[WORK ORDER] What you need to produce is the complete listing, repeated exactly.

[AVAILABLE DATA]
================

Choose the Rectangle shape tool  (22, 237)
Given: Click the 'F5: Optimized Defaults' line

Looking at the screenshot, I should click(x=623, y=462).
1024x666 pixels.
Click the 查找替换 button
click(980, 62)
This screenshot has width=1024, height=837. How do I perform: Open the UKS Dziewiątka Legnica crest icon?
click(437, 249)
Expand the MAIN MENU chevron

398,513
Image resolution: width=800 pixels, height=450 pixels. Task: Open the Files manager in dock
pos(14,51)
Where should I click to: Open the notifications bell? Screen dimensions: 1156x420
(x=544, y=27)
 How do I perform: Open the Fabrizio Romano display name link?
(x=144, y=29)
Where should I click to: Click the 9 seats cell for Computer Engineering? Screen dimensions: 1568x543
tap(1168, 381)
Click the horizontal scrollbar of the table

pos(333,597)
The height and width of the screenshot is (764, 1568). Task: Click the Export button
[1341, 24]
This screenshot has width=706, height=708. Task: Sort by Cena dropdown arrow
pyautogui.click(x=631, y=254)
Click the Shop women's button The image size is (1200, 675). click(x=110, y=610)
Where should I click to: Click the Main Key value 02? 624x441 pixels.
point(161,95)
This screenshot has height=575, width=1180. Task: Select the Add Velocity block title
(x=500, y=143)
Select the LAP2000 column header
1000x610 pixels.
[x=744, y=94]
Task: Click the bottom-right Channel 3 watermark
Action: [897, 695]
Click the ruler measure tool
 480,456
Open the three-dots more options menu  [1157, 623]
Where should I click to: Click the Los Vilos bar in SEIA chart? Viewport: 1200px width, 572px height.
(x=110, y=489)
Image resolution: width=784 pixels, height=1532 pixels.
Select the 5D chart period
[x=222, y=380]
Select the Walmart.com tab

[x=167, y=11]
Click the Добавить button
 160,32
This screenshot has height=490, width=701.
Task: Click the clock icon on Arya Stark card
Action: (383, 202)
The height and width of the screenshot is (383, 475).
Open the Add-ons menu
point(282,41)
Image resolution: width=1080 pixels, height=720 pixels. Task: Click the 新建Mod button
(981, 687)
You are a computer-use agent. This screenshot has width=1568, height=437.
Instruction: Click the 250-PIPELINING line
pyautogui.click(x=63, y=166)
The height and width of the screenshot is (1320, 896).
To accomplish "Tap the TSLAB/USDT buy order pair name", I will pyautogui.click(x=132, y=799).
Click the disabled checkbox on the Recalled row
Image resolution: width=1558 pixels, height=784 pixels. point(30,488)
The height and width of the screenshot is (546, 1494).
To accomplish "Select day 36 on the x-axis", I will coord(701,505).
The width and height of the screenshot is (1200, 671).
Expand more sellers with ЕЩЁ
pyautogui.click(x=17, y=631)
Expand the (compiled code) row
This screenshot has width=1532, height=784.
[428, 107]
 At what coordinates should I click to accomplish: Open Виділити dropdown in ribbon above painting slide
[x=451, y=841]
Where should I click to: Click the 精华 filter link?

================

[TASK RESPONSE]
Choose the Rectangle shape tool  (22, 237)
Given: Click the 'F5: Optimized Defaults' line

Looking at the screenshot, I should click(x=623, y=462).
1024x666 pixels.
Click the 查找替换 button
click(980, 62)
This screenshot has width=1024, height=837. How do I perform: Open the UKS Dziewiątka Legnica crest icon?
click(437, 249)
Expand the MAIN MENU chevron

398,513
Image resolution: width=800 pixels, height=450 pixels. Task: Open the Files manager in dock
pos(14,51)
Where should I click to: Open the notifications bell? Screen dimensions: 1156x420
(x=544, y=27)
 How do I perform: Open the Fabrizio Romano display name link?
(x=144, y=29)
Where should I click to: Click the 9 seats cell for Computer Engineering? Screen dimensions: 1568x543
tap(1168, 381)
Click the horizontal scrollbar of the table

pos(333,597)
The height and width of the screenshot is (764, 1568). Task: Click the Export button
[1341, 24]
This screenshot has width=706, height=708. Task: Sort by Cena dropdown arrow
pyautogui.click(x=631, y=254)
Click the Shop women's button The image size is (1200, 675). click(x=110, y=610)
Where should I click to: Click the Main Key value 02? 624x441 pixels.
point(161,95)
This screenshot has height=575, width=1180. Task: Select the Add Velocity block title
(x=500, y=143)
Select the LAP2000 column header
1000x610 pixels.
[x=744, y=94]
Task: Click the bottom-right Channel 3 watermark
Action: [897, 695]
Click the ruler measure tool
 480,456
Open the three-dots more options menu  [1157, 623]
Where should I click to: Click the Los Vilos bar in SEIA chart? Viewport: 1200px width, 572px height.
(x=110, y=489)
Image resolution: width=784 pixels, height=1532 pixels.
Select the 5D chart period
[x=222, y=380]
Select the Walmart.com tab

[x=167, y=11]
Click the Добавить button
 160,32
This screenshot has height=490, width=701.
Task: Click the clock icon on Arya Stark card
Action: (383, 202)
The height and width of the screenshot is (383, 475).
Open the Add-ons menu
point(282,41)
Image resolution: width=1080 pixels, height=720 pixels. Task: Click the 新建Mod button
(981, 687)
You are a computer-use agent. This screenshot has width=1568, height=437.
Instruction: Click the 250-PIPELINING line
pyautogui.click(x=63, y=166)
The height and width of the screenshot is (1320, 896).
To accomplish "Tap the TSLAB/USDT buy order pair name", I will pyautogui.click(x=132, y=799).
Click the disabled checkbox on the Recalled row
Image resolution: width=1558 pixels, height=784 pixels. point(30,488)
The height and width of the screenshot is (546, 1494).
To accomplish "Select day 36 on the x-axis", I will coord(701,505).
The width and height of the screenshot is (1200, 671).
Expand more sellers with ЕЩЁ
pyautogui.click(x=17, y=631)
Expand the (compiled code) row
This screenshot has width=1532, height=784.
[428, 107]
 At what coordinates should I click to accomplish: Open Виділити dropdown in ribbon above painting slide
[x=451, y=841]
Where should I click to: Click the 精华 filter link?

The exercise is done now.